Komdigi lantas memanggil perwakilan Meta untuk hadir secara langsung memberikan klarifikasi.
Isu pemblokiran akun WhatsApp ini mencuat setelah terdapat pengguna WhatsApp, salah satunya aktivis Pati, Botok, yang mengaku akun WhatsApp miliknya disuspend oleh Meta.
Ketika ditanya mengenai kasus tersebut, Alexander mengatakan Komdigi tidak mengetahui secara spesifik mengenai posisi akun aktivis tersebut.
“Nah itu dalam posisi kami di regulator tidak mengetahui hal itu,” kata Alex kepada wartawan di Kantor Komdigi, Jakarta, Rabu (26/8), dikutip dari Detikcom.
Dalam kesempatan yang sama, Kepala Kebijakan Facebook & Messaging Meta Asia Pasifik Esther mengatakan pemblokiran massal yang terjadi berkaitan dengan kesalahan sistem dalam mendeteksi akun yang dinilai melakukan pelanggaran.
Ia menjelaskan WhatsApp memiliki sistem yang mempelajari berbagai sinyal perilaku pengguna untuk mendeteksi aktivitas yang melanggar ketentuan layanan.
Menurutnya, WhatsApp menggunakan sistem enkripsi end-to-end sehingga isi pesan pengguna tidak dapat dibaca oleh WhatsApp.
Salah satu aktivitas yang menjadi sinyal pada sistem WhatsApp adalah spam dan penyalahgunaan platform untuk aktivitas yang melanggar aturan.
Namun, sistem WhatsApp melakukan kesalahan saat mengeksekusi proses tersebut sehingga sejumlah akun pengguna asli ikut terkena pemblokiran.
“Ini memang kesalahan sistem yang langsung dimitigasi,” kata Esther.
Esther mengatakan pihaknya tidak menargetkan pengguna di Indonesia.
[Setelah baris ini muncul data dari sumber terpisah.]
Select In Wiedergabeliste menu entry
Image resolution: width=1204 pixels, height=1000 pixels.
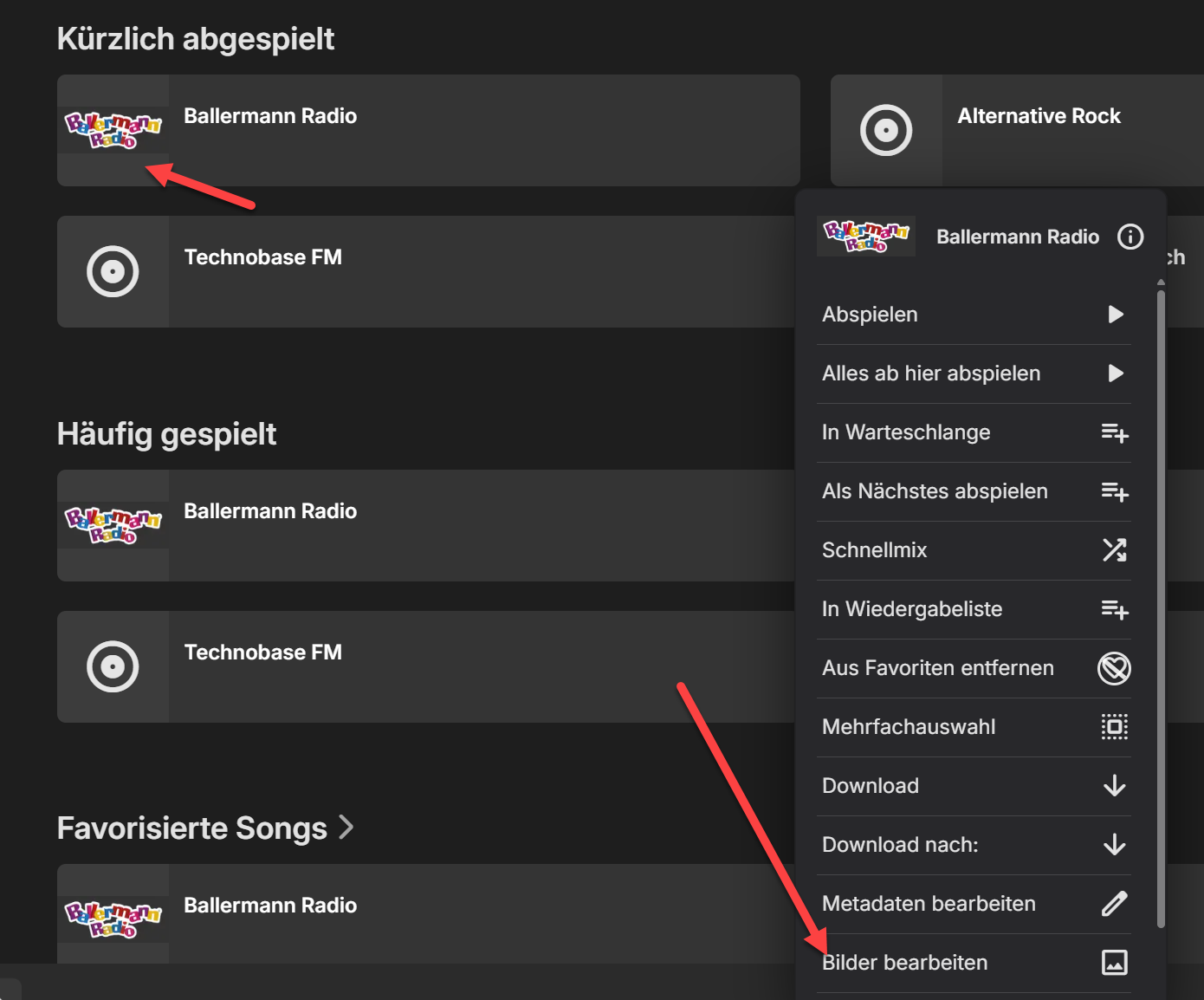click(912, 609)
Pasalnya, masalah pemblokiran akun ini terjadi secara global.
“Hal ini terjadi secara global. Jadi bukan, tidak ada upaya secara terkoordinasi untuk Indonesia,” tuturnya.
Lebih lanjut, Esther menyebut sebagian besar akun yang terdampak telah dipulihkan. Ia menambahkan, pengguna yang masih terdampak dapat langsung melakukan banding di aplikasi dan akan segera ditindaklanjuti.